NDP MP for Nunavik, Romeo Saganash, is seen here checking food prices in Kuujjuaq during the 2011 federal election campaign. Saganash says the new federal budget delivers few measures to create jobs and help families in his riding. (FILE PHOTO)


NDP MP for Nunavik, Romeo Saganash, is seen here checking food prices in Kuujjuaq during the 2011 federal election campaign.
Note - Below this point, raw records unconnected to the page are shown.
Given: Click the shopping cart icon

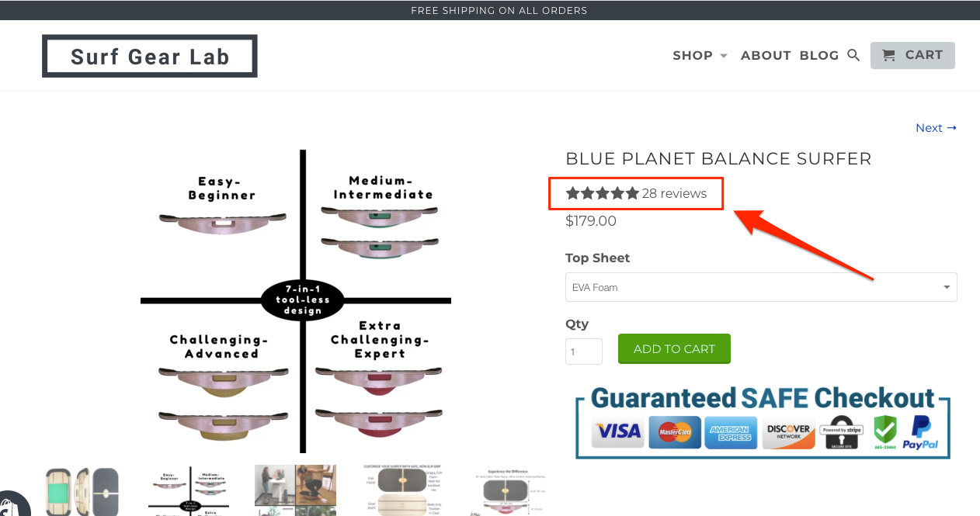Looking at the screenshot, I should coord(888,55).
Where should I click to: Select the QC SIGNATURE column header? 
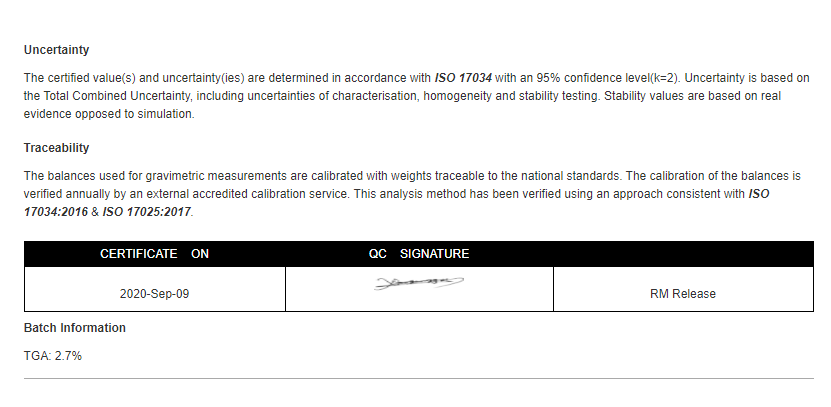pos(419,254)
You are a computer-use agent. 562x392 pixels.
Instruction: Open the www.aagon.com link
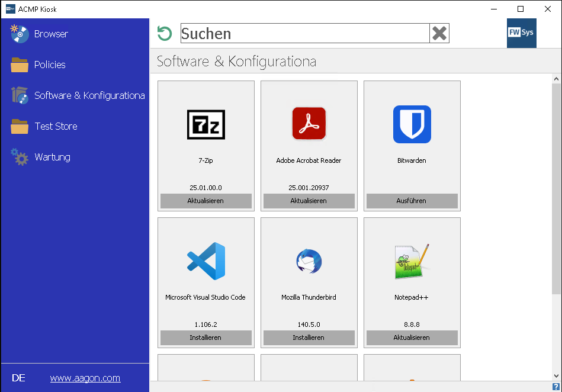[85, 378]
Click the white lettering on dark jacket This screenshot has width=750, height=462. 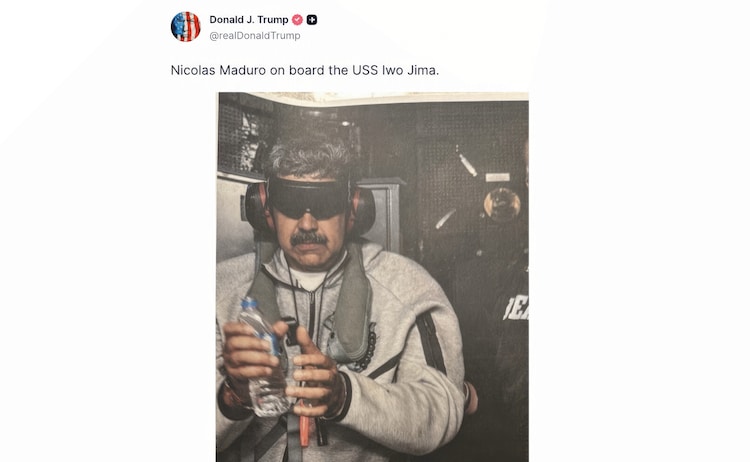[x=516, y=309]
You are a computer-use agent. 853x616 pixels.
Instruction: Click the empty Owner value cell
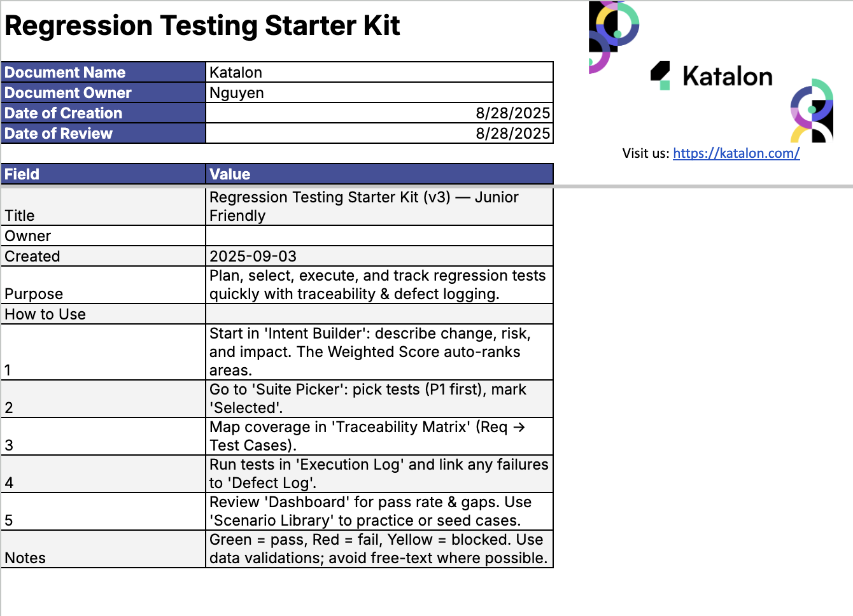pos(379,236)
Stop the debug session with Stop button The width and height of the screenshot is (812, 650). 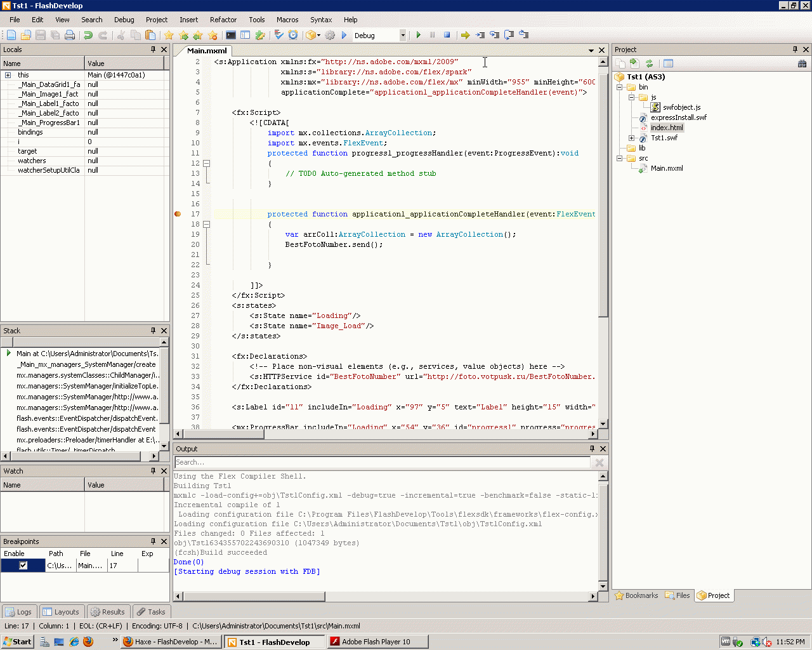click(x=447, y=36)
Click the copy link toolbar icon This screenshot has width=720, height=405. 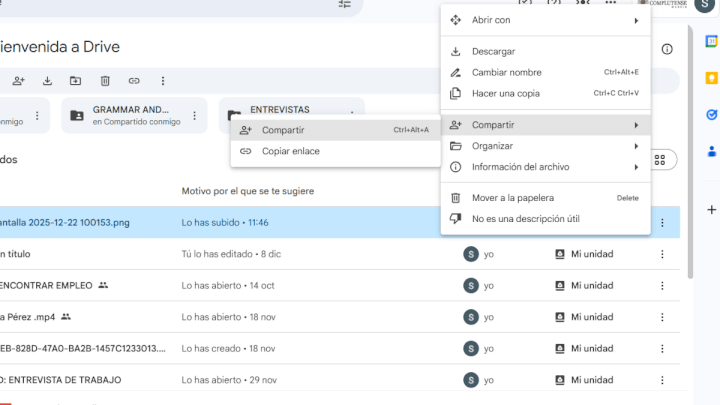point(134,81)
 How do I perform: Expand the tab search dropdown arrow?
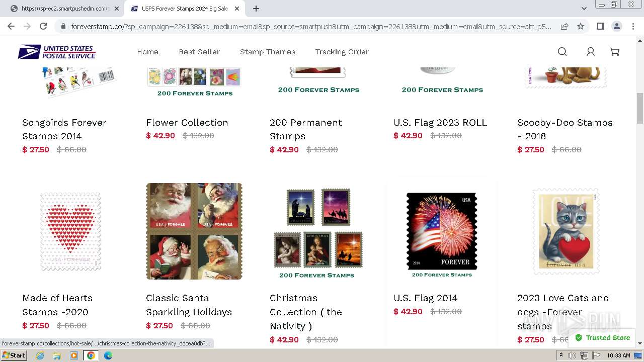click(x=584, y=9)
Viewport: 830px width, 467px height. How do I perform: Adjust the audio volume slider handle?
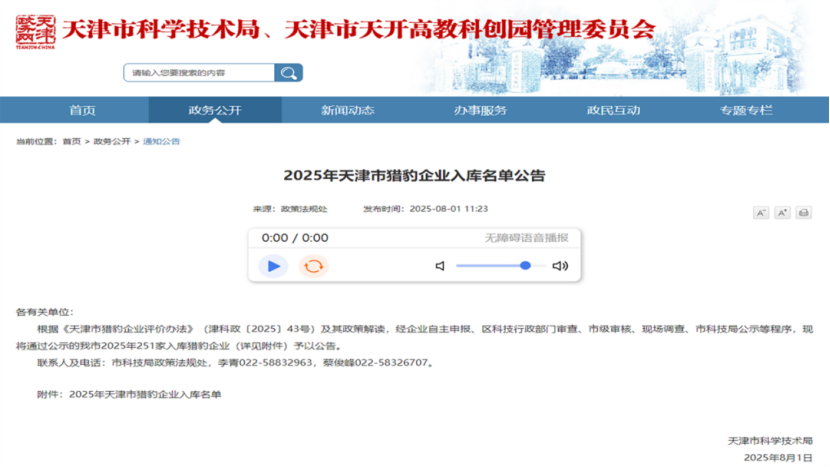pos(525,265)
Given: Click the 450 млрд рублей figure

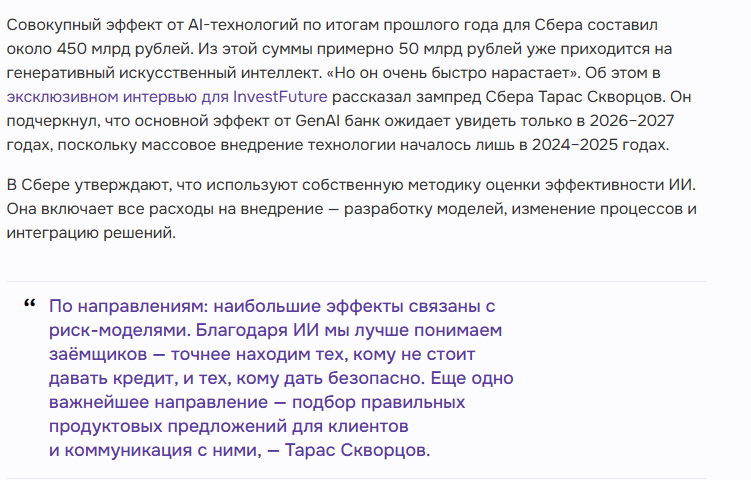Looking at the screenshot, I should (x=125, y=49).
Saganash says the new federal budget delivers few measures to create jobs and help families in his riding. (FILE PHOTO)

The MP for Nunavik says the new federal budget falls short on measures that could benefit rural and northern regions like his.

Romeo Saganash, the New Democratic Party MP for Abitibi-James Bay-Nunavik-Eeyou, says the Conservative government’s 2014-15 budget, delivered Feb.11, offers little support for Aboriginal people, social housing, natural resources and job creation.

“What concrete measures are there for the regions?” Saganash said in a Feb. 11 news release. “There is no new money, or very little, for these priorities.”

Sagansh accused the Conservative government of putting money aside to fund a 2015 campaign to get re-elected.

“Right now across Canada there are 300,000 more people without work than before the recession,” he said. “Where are the concrete measures to create good jobs for the middle class?”

Saganash pointed instead to NDP proposals he said would give Canadian families a break, including business tax credits for hiring youth, capping ATM fees and reining in credit card interest rates.

Saganash’s colleague and neighbouring NDP MP Christine Moore (Abitibi-Témiscamingue) accused the Conservative government of not investing in social housing to aid “a crisis that’s affecting our growth.”

The budget offered no housing relief for Nunavik, where the Makivik Corp. has long demanded a big catch-up social housing contribution from Ottawa.

Moore also said the government’s renewal of the northern and rural broadband subsidy falls short in delivering Internet access to rural and isolated regions.

“While $305 million may seem significant, it’s over five years, and it won’t do a lot to connect 300,000 Canadian families who still don’t have high-speed Internet access,” Moore said in the Feb. 11 release. “I can only hope that this funding will be easily available, since rural communities can’t wait until 2020.

“Our region’s development depends on it.”

Despite the NDP’s reaction, a number of northern and Inuit organizations reacted positively to the 2014-15 budget earlier this week, which promises some perks for northern residents.

The budget includes a renewal of the economic development handout program known as SINED, or Strategic Investments in Northern Economic Development, worth $40 million over two years.

The budget also commits to putting more money into the Nutrition North Canada program, which currently receives $60 million a year from the federal government to subsidize the cost of transporting perishable nutritious food to 103 northern communities. Details of that funding are still to come.